The instant accessibility and availability of women and femme’s bodies in a mediated online sphere becomes an opportunity for sexual harassment in the digital age – this concept of ownership and entitlement is both an archaic and autocratic one purporting to heteronormative interests of power and dominance. Furthermore, the position of heterosexual cis men on Instagram and through these forms of communication is that of the voyeur. Self-documentation, surveillance, and regulation, allows heterosexual cis men access to visual representations of the bodies of women and femmes. Within the process of direct messaging, this openness and availability emphasizes the position of the male as a voyeur: his own self-brand, and presence outside the role of voyeur, is largely invisible, while simultaneously taking up online space to objectify and hyper-sexualize women and femmes.
Thus surveillance happens through women and femmes self-policing, and through the intrusion of the male gaze. This creates a paradox within representational discourses in which women are taught to be themselves, empower themselves, and properly produce their labour within online spaces, while not resisting or rebelling against men’s reinforcement of ideal femininity through direct messaging. This paradox echoes gender norms which position men as dominant and women and femmes as the passive ‘other.’ Women and femmes of all identities, whether heterosexual, LGBT, or people of colour, are being fetishized as the other: however, each of these fetishizations takes place in different ways, concurrent with ideas of intersectionality in which varying forms of identity overlap to create unique lived experiences. For example, a cis, heterosexual woman would not be fetishized in the same manner as an openly queer woman or femme, nor would an able bodied woman or femme in the same ways a disabled woman or femme would, and more.

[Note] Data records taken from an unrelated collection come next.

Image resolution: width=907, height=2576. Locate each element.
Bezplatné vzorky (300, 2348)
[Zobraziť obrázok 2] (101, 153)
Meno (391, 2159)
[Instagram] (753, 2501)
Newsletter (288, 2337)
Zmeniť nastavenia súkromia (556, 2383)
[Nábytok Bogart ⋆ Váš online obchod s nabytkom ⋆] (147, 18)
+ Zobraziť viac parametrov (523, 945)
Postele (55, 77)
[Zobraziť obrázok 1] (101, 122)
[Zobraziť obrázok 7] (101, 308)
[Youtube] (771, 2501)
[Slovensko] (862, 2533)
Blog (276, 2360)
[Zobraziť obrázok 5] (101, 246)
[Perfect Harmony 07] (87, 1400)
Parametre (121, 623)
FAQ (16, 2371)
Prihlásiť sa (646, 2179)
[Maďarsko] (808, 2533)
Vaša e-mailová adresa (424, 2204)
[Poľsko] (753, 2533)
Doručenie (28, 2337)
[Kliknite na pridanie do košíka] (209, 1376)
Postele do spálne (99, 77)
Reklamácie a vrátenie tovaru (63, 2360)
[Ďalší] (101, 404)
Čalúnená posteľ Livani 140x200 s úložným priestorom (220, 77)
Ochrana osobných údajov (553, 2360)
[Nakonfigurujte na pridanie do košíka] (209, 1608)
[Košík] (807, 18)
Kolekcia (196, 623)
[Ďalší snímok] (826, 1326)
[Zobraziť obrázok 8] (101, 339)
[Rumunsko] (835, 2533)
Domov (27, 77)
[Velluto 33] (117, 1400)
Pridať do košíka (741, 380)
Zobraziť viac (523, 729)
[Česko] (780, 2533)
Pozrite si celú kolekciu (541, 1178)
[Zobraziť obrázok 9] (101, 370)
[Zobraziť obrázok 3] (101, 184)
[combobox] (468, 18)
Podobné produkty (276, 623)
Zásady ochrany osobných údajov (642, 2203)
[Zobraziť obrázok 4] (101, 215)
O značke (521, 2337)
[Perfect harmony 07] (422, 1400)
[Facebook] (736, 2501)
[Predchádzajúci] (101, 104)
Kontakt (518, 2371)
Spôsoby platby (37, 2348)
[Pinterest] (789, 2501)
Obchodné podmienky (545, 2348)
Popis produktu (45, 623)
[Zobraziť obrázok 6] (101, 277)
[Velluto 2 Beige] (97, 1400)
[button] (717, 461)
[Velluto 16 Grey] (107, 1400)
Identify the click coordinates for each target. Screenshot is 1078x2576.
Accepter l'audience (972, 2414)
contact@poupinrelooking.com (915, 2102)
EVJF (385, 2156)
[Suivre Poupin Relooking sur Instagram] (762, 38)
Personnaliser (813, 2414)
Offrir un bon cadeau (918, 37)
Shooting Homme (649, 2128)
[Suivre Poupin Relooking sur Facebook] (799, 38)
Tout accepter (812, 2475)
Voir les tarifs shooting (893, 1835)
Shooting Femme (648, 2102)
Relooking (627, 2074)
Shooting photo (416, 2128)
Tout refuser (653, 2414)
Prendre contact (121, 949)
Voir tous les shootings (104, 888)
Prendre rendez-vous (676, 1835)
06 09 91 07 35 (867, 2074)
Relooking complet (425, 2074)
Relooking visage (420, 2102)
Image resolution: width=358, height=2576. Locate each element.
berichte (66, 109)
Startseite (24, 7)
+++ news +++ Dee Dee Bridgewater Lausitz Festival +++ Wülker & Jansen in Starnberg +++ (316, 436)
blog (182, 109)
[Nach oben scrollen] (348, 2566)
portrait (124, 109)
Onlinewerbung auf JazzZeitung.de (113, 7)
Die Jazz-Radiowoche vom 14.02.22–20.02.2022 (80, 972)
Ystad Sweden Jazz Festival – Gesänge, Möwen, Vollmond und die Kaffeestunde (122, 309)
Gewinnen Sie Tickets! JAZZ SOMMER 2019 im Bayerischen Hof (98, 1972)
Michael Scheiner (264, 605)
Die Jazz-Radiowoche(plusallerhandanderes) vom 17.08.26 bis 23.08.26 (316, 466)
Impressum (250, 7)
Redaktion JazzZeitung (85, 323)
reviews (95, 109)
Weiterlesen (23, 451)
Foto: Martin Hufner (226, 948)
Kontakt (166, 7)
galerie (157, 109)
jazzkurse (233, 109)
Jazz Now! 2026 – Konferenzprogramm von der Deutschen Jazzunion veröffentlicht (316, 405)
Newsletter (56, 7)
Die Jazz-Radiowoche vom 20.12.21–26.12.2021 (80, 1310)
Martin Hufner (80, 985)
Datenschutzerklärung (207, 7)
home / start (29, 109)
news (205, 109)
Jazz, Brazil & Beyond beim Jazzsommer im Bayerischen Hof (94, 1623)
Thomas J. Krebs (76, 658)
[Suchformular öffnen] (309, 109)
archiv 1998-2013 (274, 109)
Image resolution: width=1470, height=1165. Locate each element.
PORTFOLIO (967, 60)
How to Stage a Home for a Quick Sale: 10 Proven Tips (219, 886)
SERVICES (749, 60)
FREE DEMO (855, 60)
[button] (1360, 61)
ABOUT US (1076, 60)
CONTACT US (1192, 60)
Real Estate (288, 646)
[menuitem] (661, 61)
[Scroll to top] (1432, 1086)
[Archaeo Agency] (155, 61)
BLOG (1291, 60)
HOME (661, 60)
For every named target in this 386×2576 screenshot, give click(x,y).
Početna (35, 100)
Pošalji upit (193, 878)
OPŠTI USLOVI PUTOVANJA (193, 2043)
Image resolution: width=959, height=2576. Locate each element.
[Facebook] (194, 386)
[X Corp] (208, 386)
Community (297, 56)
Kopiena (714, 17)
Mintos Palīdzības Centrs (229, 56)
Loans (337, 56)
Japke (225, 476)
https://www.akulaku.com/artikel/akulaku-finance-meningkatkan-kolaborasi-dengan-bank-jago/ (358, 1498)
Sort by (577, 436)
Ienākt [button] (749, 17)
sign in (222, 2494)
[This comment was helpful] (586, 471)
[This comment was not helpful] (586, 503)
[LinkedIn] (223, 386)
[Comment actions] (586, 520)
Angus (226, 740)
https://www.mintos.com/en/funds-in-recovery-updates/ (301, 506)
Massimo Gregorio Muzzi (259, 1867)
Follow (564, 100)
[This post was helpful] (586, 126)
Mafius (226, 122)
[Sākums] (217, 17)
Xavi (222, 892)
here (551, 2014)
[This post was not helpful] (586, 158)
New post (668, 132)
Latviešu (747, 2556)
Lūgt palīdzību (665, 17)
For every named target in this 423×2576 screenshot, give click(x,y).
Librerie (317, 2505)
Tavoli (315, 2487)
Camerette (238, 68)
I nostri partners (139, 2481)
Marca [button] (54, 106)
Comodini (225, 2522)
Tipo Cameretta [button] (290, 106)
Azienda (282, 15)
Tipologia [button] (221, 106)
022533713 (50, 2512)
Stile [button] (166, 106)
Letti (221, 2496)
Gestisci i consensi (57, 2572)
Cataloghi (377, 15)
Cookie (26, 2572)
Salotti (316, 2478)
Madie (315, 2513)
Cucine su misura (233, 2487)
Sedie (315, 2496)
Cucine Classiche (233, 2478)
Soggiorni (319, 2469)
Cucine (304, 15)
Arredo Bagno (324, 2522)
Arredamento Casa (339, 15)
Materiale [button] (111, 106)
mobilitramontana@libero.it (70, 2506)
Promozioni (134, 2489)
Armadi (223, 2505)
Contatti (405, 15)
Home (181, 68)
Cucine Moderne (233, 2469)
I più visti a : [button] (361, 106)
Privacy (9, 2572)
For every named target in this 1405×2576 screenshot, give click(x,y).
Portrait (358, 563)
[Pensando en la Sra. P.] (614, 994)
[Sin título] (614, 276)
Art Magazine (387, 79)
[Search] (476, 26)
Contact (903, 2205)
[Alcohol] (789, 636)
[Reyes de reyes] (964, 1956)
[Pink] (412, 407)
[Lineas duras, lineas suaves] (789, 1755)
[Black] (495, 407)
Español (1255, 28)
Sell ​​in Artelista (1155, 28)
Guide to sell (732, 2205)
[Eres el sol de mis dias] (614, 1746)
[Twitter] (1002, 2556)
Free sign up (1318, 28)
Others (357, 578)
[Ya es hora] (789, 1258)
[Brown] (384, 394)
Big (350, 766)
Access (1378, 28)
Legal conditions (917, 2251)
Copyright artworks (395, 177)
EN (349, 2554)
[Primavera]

The consumption and fetishization of the marginalized body as the Other work together to create a pervasive, predatory DM culture. Consequently, men viewing the Instagrams of women and femmes tend to project stereotypical feminine qualities onto the bodies of these women and femmes in selfies and other online curatorial portrayals of the self. The men are, in this way, also socialised to hold specific conceptualizations of the ways women and femmes should respond the advances of men —specifically, passively and without resistance. This is what leads to the unabashedly violent and cruel reactions men have when women and femmes reject them.
A question thus presents itself, are these online mediated networks really able to exist within frames of empowerment, surveillance, and self-labour? Are they simply platforms for the subjugation of women and femmes by heterosexual cismen in a heteronormative context? I believe it is an interesting and condemnable paradox, whereby women and femmes are expected to successfully perform empowered and autonomous acts of self representation while simultaneously falling under the scrutiny and violence of dominance by the gaze of heterosexual cismen.